### Exercise
Scale the records from the line containing "Point to the paragraph number 31." through the line containing "pos(251,544)" by rewriting every line, requests included, with each coordinate in the answers multiplied by 1.75 and rounded to a whole number, halves rounding up. Leave every other number unchanged and return only those lines.

### Dataset records
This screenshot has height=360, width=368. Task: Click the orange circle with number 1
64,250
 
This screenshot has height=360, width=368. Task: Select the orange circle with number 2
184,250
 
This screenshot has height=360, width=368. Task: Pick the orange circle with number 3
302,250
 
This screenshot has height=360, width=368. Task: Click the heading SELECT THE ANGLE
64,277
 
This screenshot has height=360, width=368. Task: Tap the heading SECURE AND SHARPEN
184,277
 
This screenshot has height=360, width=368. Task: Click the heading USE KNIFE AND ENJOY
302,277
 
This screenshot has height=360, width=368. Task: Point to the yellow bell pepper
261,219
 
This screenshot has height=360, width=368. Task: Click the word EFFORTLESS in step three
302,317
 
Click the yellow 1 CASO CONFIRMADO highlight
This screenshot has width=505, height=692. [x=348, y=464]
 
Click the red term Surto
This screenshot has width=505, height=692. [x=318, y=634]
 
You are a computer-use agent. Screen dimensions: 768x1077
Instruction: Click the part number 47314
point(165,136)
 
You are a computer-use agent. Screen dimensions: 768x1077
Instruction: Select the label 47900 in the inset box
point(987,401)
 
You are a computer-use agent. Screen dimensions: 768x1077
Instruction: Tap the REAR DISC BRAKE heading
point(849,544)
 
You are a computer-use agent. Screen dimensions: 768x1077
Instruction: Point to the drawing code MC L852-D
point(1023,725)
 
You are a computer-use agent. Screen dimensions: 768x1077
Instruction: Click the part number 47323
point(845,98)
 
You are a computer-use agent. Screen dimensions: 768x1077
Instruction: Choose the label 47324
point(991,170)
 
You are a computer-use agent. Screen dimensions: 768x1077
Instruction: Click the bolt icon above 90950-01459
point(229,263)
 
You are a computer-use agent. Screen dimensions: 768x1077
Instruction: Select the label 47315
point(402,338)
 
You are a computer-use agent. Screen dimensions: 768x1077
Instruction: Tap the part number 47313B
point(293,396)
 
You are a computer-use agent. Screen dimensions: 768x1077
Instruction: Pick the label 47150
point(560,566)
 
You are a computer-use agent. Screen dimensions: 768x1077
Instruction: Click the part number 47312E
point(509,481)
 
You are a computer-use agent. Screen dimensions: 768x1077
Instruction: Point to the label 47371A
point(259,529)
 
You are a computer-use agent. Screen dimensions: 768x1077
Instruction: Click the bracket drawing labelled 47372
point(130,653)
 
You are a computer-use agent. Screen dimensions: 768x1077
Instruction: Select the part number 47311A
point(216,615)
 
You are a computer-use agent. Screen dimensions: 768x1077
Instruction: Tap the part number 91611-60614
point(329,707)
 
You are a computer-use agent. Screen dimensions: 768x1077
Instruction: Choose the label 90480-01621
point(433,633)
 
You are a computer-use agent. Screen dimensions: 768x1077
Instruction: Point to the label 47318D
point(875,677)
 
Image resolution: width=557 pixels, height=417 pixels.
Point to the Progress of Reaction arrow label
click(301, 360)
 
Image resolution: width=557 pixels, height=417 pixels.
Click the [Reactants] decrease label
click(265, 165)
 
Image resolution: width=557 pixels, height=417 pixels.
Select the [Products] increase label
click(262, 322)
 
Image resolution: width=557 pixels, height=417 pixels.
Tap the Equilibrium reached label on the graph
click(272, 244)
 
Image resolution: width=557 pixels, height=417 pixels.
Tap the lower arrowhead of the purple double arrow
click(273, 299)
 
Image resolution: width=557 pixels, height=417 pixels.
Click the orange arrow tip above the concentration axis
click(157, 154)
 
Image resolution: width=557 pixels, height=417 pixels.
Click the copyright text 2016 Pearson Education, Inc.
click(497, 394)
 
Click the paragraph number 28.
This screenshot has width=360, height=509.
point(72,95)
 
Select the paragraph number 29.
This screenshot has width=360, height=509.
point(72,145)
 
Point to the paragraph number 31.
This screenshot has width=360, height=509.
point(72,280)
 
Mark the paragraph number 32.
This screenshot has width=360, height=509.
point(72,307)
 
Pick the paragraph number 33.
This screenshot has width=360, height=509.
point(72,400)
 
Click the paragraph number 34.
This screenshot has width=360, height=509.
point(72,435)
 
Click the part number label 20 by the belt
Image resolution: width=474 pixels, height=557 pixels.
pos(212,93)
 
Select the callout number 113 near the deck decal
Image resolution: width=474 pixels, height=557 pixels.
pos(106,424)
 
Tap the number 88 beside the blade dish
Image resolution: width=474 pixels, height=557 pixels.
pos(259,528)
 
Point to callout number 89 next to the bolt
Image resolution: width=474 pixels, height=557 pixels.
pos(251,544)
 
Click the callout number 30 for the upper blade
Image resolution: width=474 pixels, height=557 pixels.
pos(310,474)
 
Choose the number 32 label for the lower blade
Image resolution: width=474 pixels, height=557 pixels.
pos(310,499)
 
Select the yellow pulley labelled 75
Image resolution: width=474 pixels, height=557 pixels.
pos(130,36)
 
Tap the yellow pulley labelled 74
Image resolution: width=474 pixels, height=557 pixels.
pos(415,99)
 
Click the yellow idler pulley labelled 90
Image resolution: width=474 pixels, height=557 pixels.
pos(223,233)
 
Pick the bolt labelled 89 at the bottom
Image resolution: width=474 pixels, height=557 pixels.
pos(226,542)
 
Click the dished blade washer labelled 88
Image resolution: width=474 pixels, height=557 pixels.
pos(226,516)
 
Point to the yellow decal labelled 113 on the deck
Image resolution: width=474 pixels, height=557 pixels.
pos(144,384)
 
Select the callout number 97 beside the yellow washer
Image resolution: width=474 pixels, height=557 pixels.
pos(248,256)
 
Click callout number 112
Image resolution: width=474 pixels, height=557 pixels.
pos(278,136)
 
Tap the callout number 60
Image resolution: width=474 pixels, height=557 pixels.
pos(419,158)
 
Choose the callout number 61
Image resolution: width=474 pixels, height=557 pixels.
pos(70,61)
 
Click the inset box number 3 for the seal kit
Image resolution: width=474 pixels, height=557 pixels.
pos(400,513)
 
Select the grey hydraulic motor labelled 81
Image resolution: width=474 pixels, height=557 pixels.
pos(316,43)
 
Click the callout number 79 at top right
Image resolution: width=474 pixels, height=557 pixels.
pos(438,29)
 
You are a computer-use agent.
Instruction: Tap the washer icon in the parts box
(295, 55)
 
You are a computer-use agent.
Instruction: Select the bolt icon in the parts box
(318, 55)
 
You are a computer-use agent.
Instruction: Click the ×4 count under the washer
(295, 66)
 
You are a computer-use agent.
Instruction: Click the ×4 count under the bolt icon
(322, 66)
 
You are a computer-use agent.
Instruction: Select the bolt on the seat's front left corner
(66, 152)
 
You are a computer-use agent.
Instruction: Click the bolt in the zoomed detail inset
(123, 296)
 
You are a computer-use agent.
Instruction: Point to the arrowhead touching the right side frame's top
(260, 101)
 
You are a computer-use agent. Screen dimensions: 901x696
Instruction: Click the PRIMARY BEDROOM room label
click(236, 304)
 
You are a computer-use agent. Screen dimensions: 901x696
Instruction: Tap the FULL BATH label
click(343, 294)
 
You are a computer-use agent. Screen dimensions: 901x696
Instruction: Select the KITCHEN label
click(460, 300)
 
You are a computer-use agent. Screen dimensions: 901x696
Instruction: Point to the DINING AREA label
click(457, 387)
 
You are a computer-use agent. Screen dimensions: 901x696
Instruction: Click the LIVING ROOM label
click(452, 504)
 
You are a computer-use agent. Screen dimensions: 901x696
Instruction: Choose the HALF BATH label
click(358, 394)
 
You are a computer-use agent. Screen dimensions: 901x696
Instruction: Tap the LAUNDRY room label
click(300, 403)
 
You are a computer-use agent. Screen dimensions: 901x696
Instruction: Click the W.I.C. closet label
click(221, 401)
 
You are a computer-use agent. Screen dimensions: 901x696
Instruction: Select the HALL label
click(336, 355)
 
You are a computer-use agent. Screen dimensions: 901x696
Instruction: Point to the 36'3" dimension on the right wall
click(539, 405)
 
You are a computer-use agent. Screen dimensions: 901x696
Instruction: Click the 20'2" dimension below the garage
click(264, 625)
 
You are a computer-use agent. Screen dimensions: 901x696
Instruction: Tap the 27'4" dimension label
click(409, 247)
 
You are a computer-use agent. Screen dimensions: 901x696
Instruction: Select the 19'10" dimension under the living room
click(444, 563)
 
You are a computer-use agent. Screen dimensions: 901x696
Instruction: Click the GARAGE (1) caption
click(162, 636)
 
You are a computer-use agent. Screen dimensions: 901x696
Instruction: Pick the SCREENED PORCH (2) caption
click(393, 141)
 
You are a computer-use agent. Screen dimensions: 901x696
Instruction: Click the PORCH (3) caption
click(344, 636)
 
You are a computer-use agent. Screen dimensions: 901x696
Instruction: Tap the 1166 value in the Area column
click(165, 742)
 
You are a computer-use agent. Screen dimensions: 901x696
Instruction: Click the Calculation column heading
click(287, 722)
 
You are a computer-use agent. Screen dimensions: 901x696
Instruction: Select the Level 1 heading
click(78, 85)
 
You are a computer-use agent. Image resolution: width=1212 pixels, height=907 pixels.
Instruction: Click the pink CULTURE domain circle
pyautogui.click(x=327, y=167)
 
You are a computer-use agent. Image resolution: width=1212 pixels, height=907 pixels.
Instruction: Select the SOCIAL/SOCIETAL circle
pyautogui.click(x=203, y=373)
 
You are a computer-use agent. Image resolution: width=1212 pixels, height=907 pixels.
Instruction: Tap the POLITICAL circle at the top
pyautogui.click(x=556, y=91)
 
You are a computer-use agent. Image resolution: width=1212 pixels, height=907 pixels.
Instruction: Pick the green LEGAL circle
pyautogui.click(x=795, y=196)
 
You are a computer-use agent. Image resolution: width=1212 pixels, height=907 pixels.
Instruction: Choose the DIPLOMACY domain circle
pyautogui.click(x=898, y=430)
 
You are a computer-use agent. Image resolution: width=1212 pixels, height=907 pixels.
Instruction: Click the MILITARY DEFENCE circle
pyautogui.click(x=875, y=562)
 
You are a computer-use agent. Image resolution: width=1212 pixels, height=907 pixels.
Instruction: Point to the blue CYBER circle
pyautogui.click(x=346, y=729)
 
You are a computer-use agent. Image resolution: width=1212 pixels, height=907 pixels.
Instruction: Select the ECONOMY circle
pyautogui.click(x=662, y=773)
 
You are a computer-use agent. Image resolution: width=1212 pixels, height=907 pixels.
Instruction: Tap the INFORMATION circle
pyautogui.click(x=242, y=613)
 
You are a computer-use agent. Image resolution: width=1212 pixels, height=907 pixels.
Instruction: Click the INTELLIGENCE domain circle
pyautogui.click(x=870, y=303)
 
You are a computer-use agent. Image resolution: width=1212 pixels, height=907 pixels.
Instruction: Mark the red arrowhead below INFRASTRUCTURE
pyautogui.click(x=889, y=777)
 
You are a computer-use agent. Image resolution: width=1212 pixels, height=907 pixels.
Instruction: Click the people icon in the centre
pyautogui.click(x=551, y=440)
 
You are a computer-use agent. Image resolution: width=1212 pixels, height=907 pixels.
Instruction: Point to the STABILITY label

### Solution below
Point to the paragraph number 31.
This screenshot has width=360, height=509.
point(126,490)
 
Mark the paragraph number 32.
This screenshot has width=360, height=509.
point(126,537)
 
Pick the paragraph number 33.
This screenshot has width=360, height=509.
point(126,700)
 
Click the paragraph number 34.
This screenshot has width=360, height=509.
point(126,761)
 
Click the part number label 20 by the belt
Image resolution: width=474 pixels, height=557 pixels.
pos(371,163)
 
Select the callout number 113 near the deck decal
Image resolution: width=474 pixels, height=557 pixels.
pos(186,742)
 
Tap the number 88 beside the blade dish
Image resolution: width=474 pixels, height=557 pixels.
pos(453,924)
 
Point to callout number 89 next to the bolt
Image resolution: width=474 pixels, height=557 pixels.
pos(439,952)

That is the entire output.